What the task asks —
Write only the number of lines in the data that include the word "header".

▬▬▬▬▬▬

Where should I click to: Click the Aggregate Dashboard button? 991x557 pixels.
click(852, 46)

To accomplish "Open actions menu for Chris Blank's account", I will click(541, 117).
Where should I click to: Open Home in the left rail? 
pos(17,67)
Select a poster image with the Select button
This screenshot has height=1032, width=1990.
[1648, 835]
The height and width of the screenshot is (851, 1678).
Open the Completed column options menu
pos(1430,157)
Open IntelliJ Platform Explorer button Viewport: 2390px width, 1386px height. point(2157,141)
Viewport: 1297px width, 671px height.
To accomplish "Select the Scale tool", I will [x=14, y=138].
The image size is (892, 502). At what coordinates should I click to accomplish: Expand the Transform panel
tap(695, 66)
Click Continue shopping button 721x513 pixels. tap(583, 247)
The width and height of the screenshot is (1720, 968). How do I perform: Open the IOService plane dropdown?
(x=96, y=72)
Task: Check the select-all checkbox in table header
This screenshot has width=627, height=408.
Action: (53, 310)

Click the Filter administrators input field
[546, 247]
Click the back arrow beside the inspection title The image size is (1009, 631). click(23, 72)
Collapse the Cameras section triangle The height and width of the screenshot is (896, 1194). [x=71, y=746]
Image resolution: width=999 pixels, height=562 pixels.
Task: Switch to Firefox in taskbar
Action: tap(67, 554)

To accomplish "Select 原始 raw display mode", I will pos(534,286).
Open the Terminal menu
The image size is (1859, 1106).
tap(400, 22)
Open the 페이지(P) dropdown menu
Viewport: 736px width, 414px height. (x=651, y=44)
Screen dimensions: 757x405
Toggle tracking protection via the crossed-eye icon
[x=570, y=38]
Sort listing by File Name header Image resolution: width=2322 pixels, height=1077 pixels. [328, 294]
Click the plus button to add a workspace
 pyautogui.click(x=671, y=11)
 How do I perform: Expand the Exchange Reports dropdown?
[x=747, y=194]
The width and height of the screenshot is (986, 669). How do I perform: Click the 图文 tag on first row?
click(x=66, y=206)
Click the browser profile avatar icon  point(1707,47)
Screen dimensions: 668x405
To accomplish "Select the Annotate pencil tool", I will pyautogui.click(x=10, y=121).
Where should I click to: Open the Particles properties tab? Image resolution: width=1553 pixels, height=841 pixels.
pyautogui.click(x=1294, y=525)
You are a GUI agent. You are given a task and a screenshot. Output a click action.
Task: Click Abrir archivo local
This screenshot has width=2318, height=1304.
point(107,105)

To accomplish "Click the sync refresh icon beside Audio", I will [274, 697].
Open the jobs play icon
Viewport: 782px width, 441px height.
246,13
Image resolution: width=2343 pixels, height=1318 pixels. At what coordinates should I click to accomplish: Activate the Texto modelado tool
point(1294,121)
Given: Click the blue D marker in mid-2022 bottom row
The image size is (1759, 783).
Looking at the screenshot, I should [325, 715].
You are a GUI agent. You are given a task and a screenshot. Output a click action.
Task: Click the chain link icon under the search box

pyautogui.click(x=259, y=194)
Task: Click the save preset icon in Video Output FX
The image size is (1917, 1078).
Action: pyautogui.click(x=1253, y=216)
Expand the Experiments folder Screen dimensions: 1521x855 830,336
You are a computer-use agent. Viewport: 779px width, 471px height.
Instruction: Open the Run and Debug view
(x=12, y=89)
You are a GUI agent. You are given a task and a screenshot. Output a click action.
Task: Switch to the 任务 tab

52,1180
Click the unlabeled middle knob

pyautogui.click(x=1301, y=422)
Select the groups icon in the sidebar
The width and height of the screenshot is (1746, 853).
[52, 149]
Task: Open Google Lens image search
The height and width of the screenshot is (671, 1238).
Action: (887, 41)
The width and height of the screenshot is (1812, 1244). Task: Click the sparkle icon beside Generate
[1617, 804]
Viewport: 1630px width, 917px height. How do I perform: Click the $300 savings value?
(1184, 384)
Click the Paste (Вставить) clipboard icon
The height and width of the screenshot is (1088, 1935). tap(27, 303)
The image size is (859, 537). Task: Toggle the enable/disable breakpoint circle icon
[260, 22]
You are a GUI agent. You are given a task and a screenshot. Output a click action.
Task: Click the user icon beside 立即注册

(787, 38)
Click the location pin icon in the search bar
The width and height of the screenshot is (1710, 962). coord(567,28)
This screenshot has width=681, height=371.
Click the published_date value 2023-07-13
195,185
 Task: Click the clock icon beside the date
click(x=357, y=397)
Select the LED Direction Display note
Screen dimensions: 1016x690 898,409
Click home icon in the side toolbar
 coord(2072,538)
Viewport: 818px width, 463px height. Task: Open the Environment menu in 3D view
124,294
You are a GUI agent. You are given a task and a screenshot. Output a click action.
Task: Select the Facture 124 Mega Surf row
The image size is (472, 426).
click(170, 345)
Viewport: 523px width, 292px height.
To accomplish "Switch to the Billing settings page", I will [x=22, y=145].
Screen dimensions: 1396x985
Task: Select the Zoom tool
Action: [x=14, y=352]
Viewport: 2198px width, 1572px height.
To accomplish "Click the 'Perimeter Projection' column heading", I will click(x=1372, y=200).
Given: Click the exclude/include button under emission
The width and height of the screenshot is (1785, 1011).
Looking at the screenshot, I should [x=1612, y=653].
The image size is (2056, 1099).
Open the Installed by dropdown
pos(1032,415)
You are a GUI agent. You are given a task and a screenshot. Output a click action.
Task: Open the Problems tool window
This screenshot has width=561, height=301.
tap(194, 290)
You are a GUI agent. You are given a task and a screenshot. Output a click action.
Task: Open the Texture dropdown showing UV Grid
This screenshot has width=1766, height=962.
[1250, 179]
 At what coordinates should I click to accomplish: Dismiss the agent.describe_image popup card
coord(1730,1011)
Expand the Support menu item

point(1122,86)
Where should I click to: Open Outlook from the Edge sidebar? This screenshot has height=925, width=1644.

▬▬▬▬▬▬

Problem solution —
2